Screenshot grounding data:

↓↓↓

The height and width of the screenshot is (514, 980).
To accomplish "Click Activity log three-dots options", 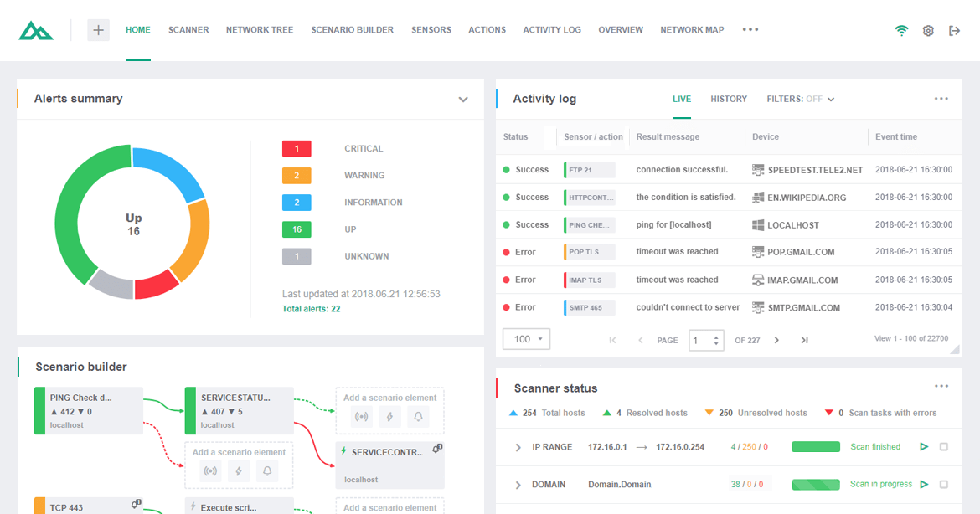I will [x=941, y=99].
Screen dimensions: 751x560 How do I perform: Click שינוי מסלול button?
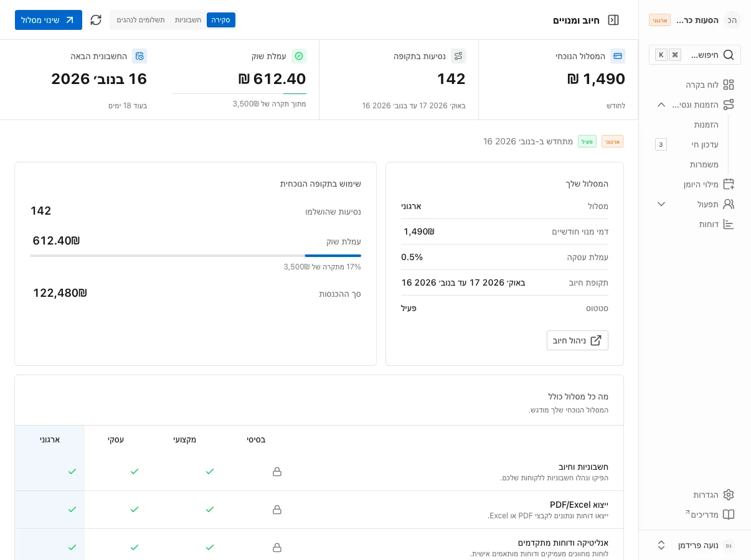click(49, 20)
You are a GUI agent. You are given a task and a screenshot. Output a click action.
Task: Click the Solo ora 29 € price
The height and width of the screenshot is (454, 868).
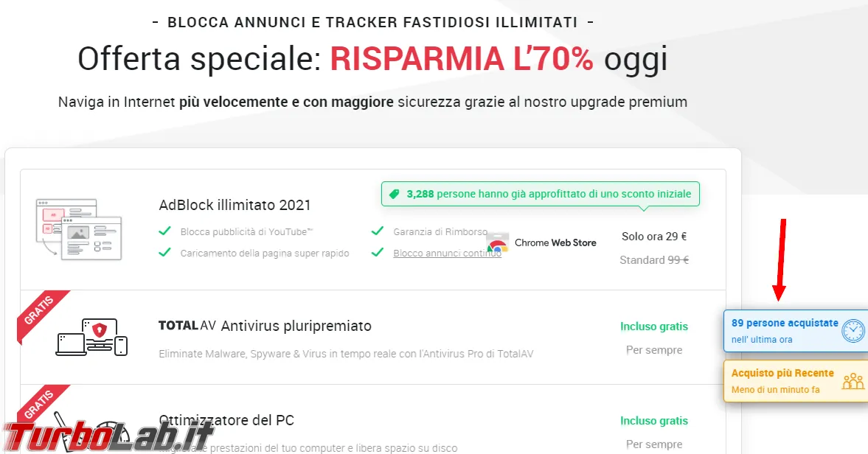pyautogui.click(x=654, y=237)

↑↑↑

● THE PROBLEM
Pictures stay out of the copy. Reproduce exactly the lines from the one containing "Screen dimensions: 751x560" through the last line of the records above, both included.

● RESULT OF THIS TASK
Screen dimensions: 751x560 How do I perform: Click שינוי מסלול button?
click(49, 20)
You are a GUI agent. You are given a task and a screenshot. Output a click action.
Task: Click the Solo ora 29 € price
The height and width of the screenshot is (454, 868).
pyautogui.click(x=654, y=237)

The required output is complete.